* _Record excerpts_:

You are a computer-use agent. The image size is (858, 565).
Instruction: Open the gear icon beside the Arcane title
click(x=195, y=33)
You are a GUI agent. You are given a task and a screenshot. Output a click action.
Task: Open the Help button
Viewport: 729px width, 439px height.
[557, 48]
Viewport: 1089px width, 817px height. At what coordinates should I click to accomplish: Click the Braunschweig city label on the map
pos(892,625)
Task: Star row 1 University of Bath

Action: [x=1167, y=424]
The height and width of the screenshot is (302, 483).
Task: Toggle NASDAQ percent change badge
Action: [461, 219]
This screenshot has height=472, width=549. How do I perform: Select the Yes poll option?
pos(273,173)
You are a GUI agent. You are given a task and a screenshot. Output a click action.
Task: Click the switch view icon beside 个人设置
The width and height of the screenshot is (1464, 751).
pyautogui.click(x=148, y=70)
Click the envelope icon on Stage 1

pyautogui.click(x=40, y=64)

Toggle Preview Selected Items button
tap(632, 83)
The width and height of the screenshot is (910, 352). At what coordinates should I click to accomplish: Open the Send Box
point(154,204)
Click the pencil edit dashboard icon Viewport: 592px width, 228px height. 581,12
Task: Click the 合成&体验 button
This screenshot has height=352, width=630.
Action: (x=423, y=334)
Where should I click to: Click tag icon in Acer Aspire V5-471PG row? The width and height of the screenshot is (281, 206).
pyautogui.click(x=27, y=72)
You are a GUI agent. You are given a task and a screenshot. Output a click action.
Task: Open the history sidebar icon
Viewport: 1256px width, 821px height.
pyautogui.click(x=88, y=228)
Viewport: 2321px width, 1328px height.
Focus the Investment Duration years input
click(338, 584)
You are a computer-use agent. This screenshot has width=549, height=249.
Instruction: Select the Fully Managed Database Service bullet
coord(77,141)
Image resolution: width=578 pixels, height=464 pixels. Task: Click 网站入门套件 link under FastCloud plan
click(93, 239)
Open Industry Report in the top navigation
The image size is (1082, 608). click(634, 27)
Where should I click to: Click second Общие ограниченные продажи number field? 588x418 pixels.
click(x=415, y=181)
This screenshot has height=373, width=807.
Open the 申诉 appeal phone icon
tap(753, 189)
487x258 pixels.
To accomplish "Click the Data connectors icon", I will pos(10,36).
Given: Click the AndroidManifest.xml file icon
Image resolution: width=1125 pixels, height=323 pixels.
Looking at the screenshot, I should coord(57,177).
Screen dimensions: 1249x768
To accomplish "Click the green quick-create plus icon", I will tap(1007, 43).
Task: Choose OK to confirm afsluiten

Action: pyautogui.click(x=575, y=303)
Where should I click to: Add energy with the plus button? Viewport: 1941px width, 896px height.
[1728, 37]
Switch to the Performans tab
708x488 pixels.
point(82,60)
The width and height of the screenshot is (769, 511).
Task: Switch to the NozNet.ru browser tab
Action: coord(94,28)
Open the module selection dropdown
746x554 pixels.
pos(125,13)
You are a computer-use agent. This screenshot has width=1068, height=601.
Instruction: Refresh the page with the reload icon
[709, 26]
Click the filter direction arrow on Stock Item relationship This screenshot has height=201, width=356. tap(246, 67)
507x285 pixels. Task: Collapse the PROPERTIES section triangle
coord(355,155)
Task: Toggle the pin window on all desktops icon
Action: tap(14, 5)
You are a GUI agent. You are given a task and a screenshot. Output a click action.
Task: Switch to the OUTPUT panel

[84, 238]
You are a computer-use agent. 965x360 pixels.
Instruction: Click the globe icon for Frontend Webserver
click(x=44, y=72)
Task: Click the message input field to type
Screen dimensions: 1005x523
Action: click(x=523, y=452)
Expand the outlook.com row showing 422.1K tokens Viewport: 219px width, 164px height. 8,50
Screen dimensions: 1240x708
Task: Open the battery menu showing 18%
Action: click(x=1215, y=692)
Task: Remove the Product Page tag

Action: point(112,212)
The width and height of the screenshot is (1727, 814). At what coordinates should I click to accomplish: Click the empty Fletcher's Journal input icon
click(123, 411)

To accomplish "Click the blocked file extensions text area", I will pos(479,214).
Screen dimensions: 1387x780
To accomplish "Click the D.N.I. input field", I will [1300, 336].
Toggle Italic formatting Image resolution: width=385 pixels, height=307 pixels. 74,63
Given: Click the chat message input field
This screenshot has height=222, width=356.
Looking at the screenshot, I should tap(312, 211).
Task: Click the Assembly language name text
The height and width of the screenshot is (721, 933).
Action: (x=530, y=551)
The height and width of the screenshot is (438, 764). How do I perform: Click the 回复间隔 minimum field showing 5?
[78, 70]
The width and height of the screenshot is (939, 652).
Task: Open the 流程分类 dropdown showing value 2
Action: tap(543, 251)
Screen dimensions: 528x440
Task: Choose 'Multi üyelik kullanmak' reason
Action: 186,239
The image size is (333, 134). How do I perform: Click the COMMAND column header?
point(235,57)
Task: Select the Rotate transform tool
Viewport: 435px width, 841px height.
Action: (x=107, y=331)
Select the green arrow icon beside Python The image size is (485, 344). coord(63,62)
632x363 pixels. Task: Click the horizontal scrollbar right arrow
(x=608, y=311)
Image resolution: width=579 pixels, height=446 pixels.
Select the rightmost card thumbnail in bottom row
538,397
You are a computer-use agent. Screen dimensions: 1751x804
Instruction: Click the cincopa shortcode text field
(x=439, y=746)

* _Instruction_: Count the lines of the records above that contain the string "size", treating uppercase and lowercase letters as different, and give only that number.

* _Reply to the exercise_: 4